There was a problem, though: David's aunt and uncle didn't really think that comics were a worthwhile interest for two young boys, and they actively discouraged us from reading them or talking about them. Instead, they wanted us to go out and play, to go to the lake, the enjoy the rural environment.

We did some of that, of course. One thing that amused us both was the house's location right on the state line; less than a quarter mile away was the sign that marked the Georgia-Alabama border, and it inexplicably tickled the heck out of us to stand on one side and say "I'm in Georgia!" then jump to the other and say "I'm in Alabama!" We would change the time on our watch as we walked across the line to the nearest store (the house was in Alabama, the store in Georgia) in order to (bet you can guess what comes next...) check out the comic book rack.

David's aunt and uncle encouraged us to go outdoors--and after a while, they pretty much banned us from the house during the day. "Go down to the dock and go swimming!" they'd tell us. So we went down to the dock... but of course, we took some of our comics with us, and we'd swim for a little while, then dry in the sun as we talked comics and (once we were dry enough that we wouldn't damage the books) read and re-read the books we had brought to the dock with us.

I was not a confident swimmer, however, and I was apprehensive about venturing out into the lake because David's aunt and uncle kept telling us how deep the lake was. I have no idea what lake it was, nor do I know if they were telling the truth about the depth, but I believed them; in my imagination, the lake was dark and bottomless, and I was reluctant to swim far from the dock. David didn't particularly enjoy deep water either, as I recall, so we both sat on the dock a lot, swimming out a little ways and then swimming back.
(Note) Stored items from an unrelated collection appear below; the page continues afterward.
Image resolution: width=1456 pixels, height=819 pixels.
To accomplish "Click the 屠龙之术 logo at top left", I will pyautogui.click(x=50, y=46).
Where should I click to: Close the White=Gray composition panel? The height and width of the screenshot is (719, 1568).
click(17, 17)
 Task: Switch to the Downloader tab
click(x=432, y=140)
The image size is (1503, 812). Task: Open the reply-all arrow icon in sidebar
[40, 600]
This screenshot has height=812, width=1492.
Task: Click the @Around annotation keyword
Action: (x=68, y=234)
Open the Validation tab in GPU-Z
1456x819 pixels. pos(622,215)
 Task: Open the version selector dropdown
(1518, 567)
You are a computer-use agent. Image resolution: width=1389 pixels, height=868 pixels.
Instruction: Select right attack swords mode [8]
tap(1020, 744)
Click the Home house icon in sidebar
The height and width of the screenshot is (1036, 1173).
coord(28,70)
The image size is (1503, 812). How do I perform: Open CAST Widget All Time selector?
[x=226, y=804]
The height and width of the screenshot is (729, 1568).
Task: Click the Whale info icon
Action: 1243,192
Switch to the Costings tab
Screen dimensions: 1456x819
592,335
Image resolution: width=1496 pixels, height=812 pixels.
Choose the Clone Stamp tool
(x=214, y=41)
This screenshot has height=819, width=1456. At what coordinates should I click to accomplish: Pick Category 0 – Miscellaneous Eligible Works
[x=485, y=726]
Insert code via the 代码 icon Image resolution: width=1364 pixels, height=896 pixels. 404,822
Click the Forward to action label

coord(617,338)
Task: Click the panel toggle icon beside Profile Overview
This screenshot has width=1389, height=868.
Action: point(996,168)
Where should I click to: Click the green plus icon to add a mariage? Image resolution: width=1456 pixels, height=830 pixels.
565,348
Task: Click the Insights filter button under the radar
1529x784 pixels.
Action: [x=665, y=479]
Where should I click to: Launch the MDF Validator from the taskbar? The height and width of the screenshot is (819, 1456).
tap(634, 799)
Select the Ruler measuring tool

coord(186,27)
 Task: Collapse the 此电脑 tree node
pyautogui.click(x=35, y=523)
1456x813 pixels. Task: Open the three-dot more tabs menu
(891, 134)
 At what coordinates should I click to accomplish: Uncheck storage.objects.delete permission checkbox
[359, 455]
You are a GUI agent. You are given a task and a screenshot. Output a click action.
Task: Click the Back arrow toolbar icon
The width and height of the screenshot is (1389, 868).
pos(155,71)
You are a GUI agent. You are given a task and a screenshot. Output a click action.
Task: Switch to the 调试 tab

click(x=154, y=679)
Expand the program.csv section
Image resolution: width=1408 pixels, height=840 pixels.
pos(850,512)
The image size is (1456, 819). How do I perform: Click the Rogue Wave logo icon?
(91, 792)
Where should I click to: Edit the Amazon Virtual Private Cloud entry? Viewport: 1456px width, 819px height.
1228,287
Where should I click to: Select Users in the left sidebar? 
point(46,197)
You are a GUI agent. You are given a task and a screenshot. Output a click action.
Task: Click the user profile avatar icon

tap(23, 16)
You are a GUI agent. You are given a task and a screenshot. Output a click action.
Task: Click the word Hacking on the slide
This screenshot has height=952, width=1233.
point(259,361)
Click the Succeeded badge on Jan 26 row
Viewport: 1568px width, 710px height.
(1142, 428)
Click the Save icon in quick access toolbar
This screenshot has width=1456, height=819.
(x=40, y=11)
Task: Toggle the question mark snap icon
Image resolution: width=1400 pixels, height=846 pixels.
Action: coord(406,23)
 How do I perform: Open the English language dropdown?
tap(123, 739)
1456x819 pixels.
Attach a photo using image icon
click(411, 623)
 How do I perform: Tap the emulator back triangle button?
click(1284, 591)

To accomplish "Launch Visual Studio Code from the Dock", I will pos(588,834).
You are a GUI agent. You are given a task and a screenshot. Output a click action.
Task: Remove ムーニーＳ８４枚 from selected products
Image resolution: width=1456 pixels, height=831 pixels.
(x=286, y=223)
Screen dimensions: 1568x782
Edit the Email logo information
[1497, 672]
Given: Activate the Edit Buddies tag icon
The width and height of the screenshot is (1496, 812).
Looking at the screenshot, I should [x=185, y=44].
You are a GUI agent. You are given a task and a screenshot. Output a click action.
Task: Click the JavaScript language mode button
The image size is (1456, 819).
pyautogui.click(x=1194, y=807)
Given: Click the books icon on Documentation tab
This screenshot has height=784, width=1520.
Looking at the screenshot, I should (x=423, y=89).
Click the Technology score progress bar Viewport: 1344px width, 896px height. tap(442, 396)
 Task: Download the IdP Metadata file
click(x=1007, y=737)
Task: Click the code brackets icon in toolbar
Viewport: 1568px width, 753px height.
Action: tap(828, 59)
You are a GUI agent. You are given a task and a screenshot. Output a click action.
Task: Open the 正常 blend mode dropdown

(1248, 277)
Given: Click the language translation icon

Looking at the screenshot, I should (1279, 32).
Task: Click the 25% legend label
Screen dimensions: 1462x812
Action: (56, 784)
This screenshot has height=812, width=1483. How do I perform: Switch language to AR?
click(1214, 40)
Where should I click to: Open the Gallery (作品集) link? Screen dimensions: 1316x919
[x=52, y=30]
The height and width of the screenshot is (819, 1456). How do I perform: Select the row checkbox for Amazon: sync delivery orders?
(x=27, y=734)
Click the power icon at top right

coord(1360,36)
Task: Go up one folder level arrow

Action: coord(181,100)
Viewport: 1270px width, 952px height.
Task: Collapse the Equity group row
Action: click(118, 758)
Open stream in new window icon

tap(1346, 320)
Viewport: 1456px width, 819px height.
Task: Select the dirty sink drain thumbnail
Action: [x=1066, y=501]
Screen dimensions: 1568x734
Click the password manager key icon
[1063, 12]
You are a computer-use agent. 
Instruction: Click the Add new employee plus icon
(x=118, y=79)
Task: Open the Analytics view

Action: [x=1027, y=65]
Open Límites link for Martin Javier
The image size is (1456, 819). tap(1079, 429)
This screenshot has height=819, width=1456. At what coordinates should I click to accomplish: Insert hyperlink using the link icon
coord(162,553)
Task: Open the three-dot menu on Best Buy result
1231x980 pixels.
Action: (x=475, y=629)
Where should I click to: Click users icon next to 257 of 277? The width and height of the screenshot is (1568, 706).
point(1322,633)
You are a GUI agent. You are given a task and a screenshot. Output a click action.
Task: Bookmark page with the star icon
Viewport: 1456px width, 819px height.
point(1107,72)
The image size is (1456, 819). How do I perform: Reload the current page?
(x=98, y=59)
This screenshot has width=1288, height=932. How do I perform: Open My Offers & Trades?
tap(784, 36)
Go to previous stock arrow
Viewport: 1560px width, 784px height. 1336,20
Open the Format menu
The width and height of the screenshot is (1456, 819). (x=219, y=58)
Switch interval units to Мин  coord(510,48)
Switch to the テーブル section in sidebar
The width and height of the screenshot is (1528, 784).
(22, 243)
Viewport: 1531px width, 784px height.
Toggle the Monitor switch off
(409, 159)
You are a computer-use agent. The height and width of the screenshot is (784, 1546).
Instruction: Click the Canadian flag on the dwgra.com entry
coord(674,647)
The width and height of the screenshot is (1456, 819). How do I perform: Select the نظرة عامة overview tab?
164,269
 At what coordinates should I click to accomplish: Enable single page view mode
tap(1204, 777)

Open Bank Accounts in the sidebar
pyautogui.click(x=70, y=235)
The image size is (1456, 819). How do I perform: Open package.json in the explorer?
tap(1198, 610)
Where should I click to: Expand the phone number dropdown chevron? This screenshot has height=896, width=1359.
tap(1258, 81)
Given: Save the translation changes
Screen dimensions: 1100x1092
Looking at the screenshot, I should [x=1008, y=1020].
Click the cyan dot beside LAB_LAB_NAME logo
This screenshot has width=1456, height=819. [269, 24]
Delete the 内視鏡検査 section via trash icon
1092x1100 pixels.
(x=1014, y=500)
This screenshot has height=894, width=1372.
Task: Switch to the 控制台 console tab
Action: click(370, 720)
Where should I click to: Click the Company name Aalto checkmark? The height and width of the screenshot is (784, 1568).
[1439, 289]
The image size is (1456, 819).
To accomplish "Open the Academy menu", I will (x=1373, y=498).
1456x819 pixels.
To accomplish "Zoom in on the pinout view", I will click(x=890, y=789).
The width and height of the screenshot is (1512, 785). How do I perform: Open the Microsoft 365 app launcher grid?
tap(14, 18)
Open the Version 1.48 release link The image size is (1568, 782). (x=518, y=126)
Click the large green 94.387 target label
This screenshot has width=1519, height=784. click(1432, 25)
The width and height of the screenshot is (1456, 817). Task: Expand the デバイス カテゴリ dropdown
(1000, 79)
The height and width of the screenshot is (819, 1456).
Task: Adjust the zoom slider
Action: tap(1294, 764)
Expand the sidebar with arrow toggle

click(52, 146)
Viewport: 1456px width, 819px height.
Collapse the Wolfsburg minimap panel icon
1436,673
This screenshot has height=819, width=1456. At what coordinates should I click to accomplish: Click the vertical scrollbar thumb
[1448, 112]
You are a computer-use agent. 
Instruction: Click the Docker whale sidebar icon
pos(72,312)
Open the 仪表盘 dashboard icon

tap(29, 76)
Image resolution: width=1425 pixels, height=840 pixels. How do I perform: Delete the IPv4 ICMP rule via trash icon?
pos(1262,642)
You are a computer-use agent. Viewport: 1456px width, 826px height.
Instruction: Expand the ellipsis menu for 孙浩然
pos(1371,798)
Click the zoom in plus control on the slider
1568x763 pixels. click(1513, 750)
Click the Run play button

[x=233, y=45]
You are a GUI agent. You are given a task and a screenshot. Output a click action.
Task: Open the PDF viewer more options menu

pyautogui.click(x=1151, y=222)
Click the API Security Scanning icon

Somehow, that didn't suit David's uncle, though; he felt that boys should enjoy the whole lake, not merely its periphery. In his mind, the best way to get us used to the idea was to throw us in the deep end--literally. Naturally, he didn't discuss that idea with either of us; instead, he merely came up to the dock one afternoon when we were sitting there with our feet in the water, reading comics, and he picked me up, swung me a time or two, and tossed me in.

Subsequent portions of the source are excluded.